Many modern authors attempt to make a case for General Grant’s sobriety. But, in a general minimization of Grant’s drinking, William C. Davis’ new book, Crucible of Command: Ulysses S. Grant and Robert E. Lee—The War They Fought, The Peace They Forged, goes so far as to deny the accounts that he abused alcohol or was forced out of the pre-war army, while serving on the Pacific coast in the early 1850s. Strangely, this is the one time in his career about which a number of Grant’s supportive modern biographers agree that he drank heavily. Davis bases his conclusion on the lack of contemporaneous evidence from that period, but he goes much further in contending that, “this is all based on a considerable array of mythology.”
To the contrary, even some of Grant’s friends admitted that: “He drank considerably there,” he “fell into dissipated habits,” he would perhaps “go on two or three sprees a year,” he “used to go on long sprees,” “Grant drank considerably,” and “Grant was drunk on pay day.” In a second-hand account, Grant himself confessed: “When I was on the coast I got in a depressed condition and got to drinking.” His friend, John Eaton, remembered: “Grant referred to the vice of intemperance” which “had not a little to do with his decision to resign.”
Seemingly, Davis makes one good point that Grant’s actual resignation letter cannot be the one mentioned as having been drawn up and held over his head by Colonel Buchanan because of a date in the text. A discarded version of the resignation with a different addressee, however, quoted in Irvine’s History of Humboldt County, California, with biographical sketches of the leading men and women, could resolve Davis’ conundrum. Perhaps Grant dated this letter, previously composed after Grant’s earlier alcoholic abuses, but then replaced it with a newer one once Buchanan reached the breaking point.

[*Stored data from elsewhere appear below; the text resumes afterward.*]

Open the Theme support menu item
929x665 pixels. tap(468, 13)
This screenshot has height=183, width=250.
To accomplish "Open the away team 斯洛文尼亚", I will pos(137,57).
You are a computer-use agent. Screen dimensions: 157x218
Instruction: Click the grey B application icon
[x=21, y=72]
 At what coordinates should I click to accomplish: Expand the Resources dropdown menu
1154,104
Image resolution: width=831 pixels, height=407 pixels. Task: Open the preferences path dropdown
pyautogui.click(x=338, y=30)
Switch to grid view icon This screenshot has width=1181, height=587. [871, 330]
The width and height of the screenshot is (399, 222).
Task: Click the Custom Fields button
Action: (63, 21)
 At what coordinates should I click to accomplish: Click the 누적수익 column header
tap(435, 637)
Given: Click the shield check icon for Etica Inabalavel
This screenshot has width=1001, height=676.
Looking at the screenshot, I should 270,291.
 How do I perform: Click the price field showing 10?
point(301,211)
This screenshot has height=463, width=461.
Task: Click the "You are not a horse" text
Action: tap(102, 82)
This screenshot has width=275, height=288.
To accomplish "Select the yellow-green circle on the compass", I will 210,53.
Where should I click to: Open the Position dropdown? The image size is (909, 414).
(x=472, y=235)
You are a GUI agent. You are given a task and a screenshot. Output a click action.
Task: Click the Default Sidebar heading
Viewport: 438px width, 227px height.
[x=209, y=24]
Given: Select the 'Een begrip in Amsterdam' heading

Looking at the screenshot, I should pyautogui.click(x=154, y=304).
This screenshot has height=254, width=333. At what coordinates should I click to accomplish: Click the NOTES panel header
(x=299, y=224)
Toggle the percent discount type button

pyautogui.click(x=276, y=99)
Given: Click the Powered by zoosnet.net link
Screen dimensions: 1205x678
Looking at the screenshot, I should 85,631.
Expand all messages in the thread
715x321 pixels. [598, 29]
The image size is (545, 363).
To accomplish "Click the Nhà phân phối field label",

Davis also claims that a 25-year gap exists between the earliest mention of Grant’s western drinking (an obviously wrong third-hand story from 1863 which Davis advances just to shoot it down) and the next such example. Instead, John Sedgwick told an officer in March 1864 that “he was very favorably impressed with Grant, for when he last saw him . . . he was drunken & dirty to the last extreme. This was in the Mexican War, & afterwards he had to resign on account of delirium tremens, & used to beg a quarter of a friend, boring them to death.” At the same time, Charles Wainwright’s diary entry mentioned Grant’s early career in the army, when “he was only distinguished for the mediocrity of his mind, his great good nature, and his insatiable love of whiskey.” Just before writing a very sympathetic biography of Grant, Albert D. Richardson asserted in books published in 1865 and 1867 that, “Years before [Shiloh], Grant was intemperate; but he had abandoned the habit soon after the beginning of the war,” and that Oregon pioneers recalled: “His life was commonplace and unnoticeable. He was a reticent, undemonstrative, unambitious officer, habitually addicted to conviviality.”
And in numerous accounts written after Grant’s death in 1885, the most believable testimony is quite conclusive that Grant resigned his officer’s commission as a direct result of his alcoholism.